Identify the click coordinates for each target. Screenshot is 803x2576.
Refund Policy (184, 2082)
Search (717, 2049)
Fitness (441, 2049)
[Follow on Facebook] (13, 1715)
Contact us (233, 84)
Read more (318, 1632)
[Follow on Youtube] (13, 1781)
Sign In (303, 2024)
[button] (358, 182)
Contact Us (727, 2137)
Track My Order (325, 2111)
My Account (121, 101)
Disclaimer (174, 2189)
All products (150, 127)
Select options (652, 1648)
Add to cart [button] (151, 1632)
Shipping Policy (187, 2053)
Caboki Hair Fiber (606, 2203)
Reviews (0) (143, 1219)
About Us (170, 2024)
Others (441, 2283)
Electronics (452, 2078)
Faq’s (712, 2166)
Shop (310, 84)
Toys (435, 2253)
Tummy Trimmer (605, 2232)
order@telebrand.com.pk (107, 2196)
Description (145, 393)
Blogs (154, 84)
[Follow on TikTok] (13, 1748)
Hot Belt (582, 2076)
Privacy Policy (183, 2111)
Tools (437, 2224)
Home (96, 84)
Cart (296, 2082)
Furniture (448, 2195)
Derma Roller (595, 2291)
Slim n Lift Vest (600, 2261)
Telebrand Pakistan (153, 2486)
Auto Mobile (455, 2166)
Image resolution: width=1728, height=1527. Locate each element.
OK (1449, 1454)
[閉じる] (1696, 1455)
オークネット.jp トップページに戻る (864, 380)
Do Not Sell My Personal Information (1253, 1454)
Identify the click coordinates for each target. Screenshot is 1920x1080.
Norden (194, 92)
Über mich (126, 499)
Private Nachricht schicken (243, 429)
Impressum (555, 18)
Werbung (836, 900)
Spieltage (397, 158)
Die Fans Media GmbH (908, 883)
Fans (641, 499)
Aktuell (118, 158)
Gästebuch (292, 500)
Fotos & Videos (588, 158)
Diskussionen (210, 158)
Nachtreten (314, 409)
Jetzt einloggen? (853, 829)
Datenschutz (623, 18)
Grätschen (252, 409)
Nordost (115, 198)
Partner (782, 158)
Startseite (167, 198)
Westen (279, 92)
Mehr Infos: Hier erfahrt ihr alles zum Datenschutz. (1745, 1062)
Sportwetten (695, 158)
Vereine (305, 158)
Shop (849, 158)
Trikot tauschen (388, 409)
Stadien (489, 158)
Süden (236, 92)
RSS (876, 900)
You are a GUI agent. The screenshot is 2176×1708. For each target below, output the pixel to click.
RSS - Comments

------------------------------------------------------------

Required work
Copy down every line of the entries containing the word "each".

Answer to the problem
Identify the click coordinates for each target. Screenshot is 803x2576.
Image resolution: width=1728, height=1527. Locate each element.
Identify the click coordinates for each target. Screenshot is 1920x1080.
You are a GUI agent. The screenshot is 2176×1708. For each target below, output the pixel to click.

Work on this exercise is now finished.